(Stored data)
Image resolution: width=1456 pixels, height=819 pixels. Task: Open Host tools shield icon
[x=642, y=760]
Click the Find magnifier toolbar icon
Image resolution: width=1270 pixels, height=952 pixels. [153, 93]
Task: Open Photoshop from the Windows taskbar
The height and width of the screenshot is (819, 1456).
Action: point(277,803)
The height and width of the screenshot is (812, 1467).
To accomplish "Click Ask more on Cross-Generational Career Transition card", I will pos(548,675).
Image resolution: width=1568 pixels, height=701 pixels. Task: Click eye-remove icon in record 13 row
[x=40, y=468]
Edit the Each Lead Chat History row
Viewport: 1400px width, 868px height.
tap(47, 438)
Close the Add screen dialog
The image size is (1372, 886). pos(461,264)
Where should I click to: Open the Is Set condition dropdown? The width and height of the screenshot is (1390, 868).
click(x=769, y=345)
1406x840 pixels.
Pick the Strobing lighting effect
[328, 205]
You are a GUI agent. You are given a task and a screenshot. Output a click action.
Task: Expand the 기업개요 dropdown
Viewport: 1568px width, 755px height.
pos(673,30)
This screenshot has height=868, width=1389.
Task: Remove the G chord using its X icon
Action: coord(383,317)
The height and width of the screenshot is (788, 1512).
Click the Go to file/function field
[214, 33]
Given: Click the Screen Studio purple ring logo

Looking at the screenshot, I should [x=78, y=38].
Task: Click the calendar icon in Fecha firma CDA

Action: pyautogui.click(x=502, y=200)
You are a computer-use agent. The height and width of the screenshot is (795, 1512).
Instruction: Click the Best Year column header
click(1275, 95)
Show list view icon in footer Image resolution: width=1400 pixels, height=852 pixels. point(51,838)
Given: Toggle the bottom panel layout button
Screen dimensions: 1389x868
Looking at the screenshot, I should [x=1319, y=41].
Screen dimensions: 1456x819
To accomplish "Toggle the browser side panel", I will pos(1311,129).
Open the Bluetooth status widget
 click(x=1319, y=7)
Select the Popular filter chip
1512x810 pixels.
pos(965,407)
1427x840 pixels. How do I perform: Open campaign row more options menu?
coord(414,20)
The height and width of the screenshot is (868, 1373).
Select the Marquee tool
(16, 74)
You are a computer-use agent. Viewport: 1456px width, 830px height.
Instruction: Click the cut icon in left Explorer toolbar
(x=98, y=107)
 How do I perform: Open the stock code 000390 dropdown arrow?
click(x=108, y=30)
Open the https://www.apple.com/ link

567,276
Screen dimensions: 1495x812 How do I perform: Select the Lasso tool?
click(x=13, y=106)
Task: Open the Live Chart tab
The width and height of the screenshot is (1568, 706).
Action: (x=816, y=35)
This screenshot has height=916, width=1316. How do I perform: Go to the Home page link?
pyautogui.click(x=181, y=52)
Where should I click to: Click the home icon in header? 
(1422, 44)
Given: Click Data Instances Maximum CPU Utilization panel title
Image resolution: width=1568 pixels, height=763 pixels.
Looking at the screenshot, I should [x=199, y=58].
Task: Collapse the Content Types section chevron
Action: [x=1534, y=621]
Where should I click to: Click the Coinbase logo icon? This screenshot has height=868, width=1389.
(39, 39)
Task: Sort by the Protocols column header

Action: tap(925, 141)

Your goal: Look through the records and gather each line with the word "accomplish".

Answer area:
To accomplish "Click Ask more on Cross-Generational Career Transition card", I will pos(548,675).
To accomplish "Toggle the browser side panel", I will pos(1311,129).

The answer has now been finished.